제공된 데이터 >>
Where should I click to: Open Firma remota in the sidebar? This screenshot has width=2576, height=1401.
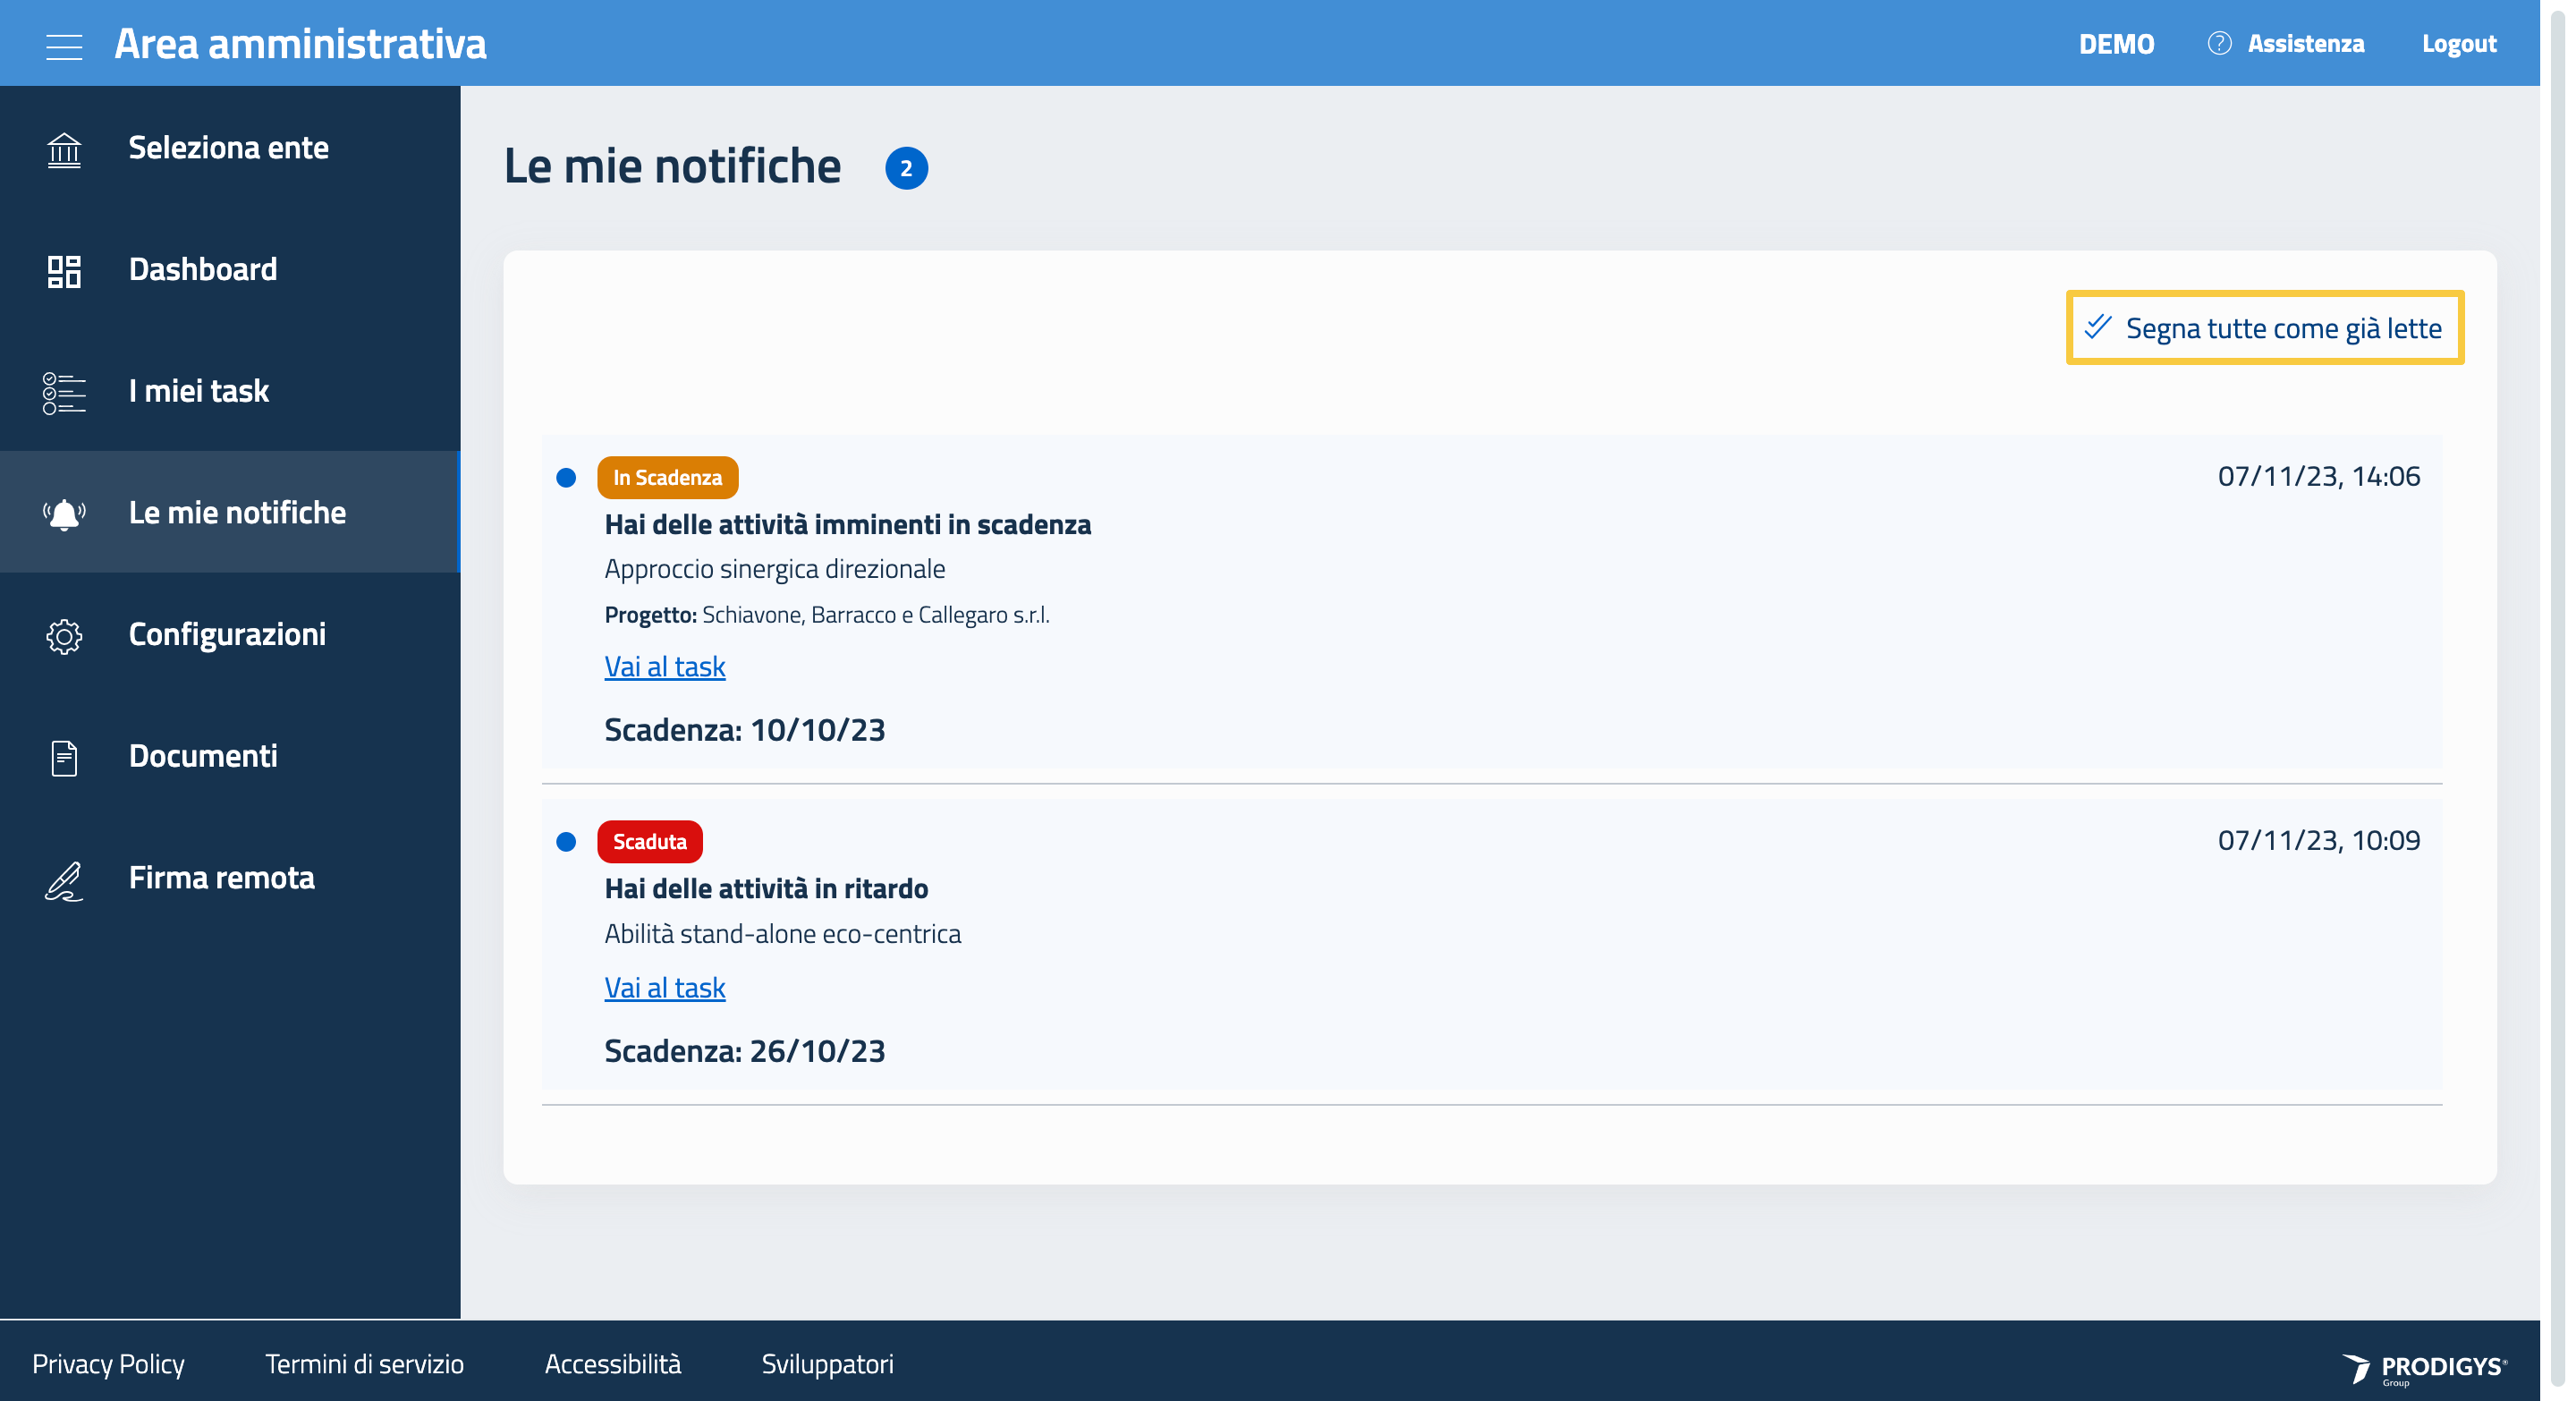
* * *
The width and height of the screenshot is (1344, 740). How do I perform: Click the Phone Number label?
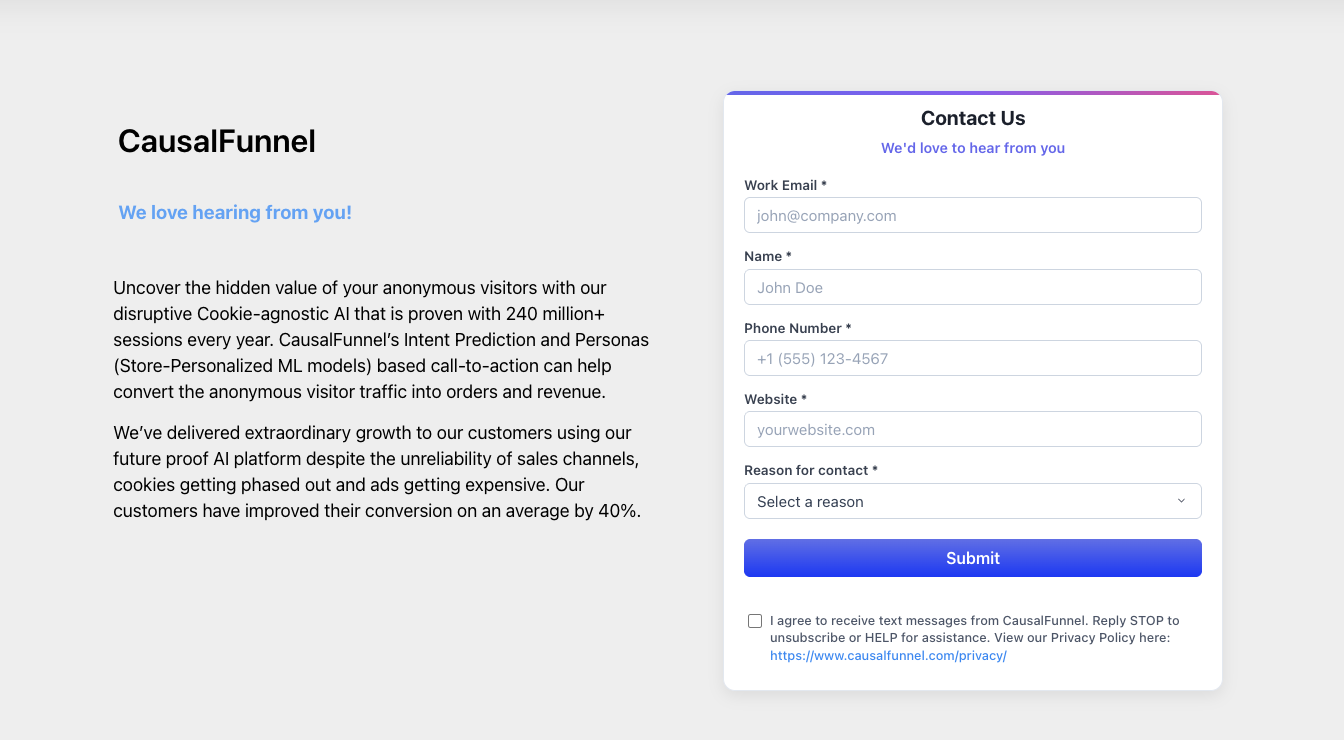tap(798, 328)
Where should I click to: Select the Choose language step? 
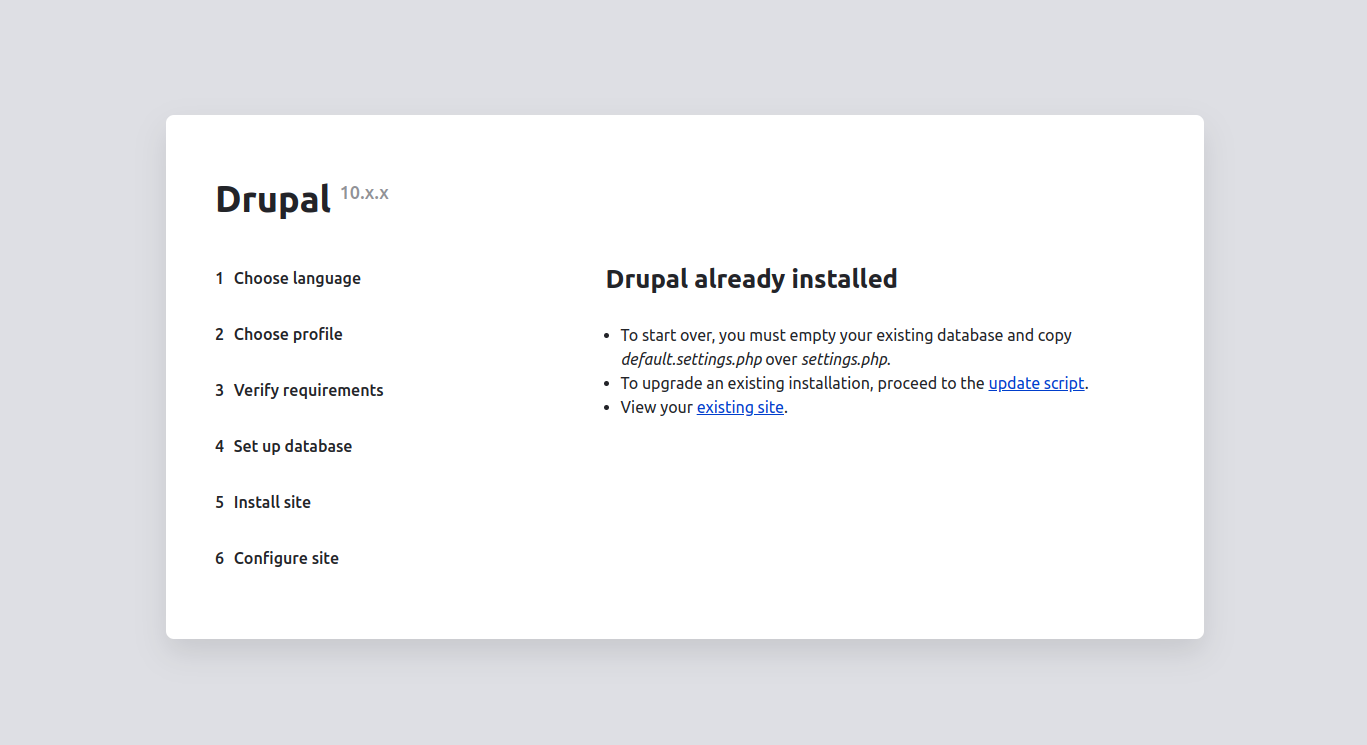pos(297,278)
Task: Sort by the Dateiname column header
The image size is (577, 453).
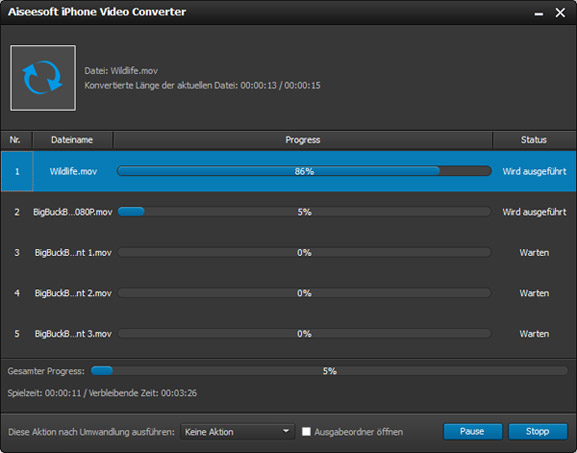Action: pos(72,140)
--
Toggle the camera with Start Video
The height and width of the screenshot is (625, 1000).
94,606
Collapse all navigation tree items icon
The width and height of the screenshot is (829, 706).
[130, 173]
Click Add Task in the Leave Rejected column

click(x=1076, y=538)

과제 안내 >>
위 데이터에서 "column"라는 단어가 들어 있는 줄이 몇 개인지 세어 숫자만 적으세요.

풀이 결과 >>
2